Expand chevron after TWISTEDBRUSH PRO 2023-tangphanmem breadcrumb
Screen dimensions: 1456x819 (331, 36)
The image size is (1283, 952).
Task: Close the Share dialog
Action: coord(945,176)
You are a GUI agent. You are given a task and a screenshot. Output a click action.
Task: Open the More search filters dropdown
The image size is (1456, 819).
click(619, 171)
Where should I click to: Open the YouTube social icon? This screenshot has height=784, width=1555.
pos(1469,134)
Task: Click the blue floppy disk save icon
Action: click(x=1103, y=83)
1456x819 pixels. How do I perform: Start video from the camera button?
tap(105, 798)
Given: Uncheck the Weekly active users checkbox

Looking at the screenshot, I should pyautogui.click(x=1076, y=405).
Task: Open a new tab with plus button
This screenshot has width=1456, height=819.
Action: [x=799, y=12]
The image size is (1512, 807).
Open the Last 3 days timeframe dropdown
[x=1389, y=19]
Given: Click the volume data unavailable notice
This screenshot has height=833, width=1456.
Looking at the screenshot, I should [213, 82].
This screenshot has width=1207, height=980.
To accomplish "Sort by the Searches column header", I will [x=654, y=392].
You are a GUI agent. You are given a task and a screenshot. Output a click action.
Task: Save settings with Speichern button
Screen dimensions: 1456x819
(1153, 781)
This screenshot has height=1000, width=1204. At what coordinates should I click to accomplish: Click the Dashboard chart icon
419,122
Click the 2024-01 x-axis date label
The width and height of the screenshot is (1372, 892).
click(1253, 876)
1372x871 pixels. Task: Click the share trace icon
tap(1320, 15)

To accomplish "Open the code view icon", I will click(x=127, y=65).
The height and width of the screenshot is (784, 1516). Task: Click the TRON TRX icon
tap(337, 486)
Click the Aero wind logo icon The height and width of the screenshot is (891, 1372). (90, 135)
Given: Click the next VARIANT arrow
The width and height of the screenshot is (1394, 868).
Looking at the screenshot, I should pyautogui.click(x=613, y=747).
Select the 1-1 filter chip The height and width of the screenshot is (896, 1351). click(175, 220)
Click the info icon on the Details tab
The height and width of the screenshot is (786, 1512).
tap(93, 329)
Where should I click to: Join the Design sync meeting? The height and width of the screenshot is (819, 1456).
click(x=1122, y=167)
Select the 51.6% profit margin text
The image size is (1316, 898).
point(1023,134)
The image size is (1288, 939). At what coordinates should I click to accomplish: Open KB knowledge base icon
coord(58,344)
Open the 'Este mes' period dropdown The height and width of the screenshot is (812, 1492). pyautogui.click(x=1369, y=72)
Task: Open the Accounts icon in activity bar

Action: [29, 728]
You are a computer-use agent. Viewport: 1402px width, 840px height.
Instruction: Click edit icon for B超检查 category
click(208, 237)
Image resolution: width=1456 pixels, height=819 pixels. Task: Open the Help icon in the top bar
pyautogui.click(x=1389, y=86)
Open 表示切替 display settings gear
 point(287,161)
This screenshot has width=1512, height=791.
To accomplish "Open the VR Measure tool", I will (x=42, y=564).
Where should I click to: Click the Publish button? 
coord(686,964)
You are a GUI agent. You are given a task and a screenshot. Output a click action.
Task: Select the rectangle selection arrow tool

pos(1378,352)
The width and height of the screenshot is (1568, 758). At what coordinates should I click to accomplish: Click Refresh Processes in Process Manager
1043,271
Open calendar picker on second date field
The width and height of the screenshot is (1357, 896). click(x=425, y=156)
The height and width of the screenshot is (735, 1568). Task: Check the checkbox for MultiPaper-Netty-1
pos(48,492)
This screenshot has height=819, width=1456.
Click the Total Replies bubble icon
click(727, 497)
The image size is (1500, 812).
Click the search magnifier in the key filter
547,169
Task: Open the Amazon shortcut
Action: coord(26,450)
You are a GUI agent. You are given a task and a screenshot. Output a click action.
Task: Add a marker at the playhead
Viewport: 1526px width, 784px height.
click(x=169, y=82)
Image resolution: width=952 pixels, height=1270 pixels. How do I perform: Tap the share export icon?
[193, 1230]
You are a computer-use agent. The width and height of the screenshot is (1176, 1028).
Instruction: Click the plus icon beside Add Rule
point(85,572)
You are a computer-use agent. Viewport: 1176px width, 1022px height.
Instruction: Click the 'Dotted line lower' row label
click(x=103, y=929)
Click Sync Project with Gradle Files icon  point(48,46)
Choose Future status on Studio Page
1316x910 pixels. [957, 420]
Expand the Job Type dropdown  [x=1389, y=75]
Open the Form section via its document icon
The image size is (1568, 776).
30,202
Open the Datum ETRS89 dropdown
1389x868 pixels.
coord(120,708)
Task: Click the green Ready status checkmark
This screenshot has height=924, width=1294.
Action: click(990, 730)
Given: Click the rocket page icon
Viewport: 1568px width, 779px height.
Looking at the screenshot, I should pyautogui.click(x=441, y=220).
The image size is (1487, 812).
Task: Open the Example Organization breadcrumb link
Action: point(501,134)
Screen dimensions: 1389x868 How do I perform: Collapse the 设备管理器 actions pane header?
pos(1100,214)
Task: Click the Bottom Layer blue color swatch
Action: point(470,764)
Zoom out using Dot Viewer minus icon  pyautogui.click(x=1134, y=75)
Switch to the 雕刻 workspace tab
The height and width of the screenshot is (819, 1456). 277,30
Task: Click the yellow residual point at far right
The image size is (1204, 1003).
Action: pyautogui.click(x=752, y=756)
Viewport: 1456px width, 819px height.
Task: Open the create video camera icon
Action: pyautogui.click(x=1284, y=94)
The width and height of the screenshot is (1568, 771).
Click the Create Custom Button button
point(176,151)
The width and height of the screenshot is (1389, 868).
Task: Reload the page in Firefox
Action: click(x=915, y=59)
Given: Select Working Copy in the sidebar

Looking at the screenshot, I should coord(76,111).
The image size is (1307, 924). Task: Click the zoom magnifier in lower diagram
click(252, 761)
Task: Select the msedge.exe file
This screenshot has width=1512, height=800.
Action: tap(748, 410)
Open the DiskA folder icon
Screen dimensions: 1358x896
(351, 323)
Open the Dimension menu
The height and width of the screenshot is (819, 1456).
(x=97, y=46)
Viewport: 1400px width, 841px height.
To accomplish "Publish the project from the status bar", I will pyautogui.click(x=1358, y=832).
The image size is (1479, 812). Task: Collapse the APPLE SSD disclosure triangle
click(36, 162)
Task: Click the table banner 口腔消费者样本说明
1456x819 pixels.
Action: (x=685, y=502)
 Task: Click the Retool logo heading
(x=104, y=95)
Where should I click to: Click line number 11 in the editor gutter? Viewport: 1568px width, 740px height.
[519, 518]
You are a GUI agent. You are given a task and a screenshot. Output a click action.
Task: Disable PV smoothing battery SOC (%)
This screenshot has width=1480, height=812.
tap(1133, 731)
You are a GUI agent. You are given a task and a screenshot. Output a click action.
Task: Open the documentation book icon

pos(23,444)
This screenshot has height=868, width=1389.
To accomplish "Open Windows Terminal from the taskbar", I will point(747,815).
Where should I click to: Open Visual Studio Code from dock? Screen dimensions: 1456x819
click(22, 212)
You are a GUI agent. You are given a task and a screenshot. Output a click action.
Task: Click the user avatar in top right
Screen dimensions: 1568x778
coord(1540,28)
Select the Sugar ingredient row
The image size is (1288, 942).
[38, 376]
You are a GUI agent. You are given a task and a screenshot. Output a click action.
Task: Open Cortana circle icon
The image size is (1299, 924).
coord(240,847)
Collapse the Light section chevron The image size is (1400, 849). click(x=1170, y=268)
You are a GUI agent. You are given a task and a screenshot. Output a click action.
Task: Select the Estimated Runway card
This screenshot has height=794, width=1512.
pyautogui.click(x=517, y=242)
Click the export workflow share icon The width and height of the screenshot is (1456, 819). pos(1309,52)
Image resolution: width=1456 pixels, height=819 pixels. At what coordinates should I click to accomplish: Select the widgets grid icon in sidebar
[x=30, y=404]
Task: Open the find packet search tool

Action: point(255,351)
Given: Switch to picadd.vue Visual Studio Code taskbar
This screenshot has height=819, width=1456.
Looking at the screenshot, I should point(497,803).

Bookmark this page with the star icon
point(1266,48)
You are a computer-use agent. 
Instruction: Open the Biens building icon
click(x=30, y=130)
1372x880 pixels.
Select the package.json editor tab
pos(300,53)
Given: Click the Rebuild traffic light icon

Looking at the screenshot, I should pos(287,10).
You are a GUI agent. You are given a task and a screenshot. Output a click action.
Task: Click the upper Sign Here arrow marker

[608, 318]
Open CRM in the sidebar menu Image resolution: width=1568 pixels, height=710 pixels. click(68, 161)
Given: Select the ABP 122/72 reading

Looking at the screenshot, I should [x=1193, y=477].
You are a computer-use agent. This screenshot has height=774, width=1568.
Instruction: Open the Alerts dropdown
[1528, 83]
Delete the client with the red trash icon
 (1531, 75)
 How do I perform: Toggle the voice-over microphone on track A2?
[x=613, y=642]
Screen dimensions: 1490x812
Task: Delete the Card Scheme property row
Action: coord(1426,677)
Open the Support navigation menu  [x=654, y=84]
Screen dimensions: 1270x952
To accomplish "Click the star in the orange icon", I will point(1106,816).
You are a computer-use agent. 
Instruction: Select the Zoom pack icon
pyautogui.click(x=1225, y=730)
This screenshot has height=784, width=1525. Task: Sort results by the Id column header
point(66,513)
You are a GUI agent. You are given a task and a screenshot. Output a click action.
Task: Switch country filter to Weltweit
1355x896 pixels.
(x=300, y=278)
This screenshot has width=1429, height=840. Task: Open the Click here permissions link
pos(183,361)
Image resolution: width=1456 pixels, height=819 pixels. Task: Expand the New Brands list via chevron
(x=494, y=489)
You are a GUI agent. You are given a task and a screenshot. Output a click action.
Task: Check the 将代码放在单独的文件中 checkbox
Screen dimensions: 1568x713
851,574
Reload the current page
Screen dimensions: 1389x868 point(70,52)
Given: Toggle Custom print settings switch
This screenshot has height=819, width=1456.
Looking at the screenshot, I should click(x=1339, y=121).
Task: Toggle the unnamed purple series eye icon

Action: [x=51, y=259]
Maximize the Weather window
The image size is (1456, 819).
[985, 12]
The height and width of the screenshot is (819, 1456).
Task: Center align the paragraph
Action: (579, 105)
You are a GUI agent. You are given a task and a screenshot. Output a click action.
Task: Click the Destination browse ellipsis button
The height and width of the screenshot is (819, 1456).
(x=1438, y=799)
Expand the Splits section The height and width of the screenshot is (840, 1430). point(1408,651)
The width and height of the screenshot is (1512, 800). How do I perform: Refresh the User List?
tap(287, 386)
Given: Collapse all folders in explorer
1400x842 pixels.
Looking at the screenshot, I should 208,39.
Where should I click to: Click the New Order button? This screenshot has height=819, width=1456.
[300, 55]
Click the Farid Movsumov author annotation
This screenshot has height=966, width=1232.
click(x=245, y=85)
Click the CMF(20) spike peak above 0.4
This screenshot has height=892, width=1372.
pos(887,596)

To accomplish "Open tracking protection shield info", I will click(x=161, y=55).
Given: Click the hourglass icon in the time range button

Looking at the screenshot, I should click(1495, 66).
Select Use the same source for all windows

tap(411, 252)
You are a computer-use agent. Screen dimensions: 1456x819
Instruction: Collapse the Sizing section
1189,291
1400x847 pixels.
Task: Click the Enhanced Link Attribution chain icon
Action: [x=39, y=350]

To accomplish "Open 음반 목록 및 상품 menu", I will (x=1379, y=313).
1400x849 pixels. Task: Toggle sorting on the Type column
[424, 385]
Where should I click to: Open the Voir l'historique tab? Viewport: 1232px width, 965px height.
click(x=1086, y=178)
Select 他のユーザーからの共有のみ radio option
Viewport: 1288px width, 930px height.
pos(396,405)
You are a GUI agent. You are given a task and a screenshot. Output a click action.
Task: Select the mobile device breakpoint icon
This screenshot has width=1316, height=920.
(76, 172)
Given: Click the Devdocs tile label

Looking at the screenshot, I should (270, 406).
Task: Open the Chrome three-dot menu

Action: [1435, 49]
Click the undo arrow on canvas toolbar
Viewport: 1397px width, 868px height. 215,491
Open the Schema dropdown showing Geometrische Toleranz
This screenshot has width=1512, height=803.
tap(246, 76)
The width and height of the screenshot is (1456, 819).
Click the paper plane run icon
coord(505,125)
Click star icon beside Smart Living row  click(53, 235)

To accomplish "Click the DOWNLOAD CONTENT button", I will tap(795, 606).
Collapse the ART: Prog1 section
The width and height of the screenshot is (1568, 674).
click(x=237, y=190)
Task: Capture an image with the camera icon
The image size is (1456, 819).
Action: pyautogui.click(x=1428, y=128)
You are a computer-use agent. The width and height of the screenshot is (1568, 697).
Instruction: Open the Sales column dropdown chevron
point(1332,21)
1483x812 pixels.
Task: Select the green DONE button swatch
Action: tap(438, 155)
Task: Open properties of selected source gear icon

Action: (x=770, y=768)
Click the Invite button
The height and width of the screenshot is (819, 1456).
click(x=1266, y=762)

PROMPT | Where the word "computer" is present in a line of the listing, copy that line.

EXERCISE ANSWER |
You are a computer-use agent. Viewport: 1402px width, 840px height.
You are a computer-use agent. The width and height of the screenshot is (1176, 1028).
You are a computer-use agent. Viewport: 1176px width, 1022px height.
You are a computer-use agent. 
You are a computer-use agent. This screenshot has height=774, width=1568.
You are a computer-use agent. 
You are a computer-use agent. Screen dimensions: 1456x819
You are a computer-use agent. The width and height of the screenshot is (1568, 697).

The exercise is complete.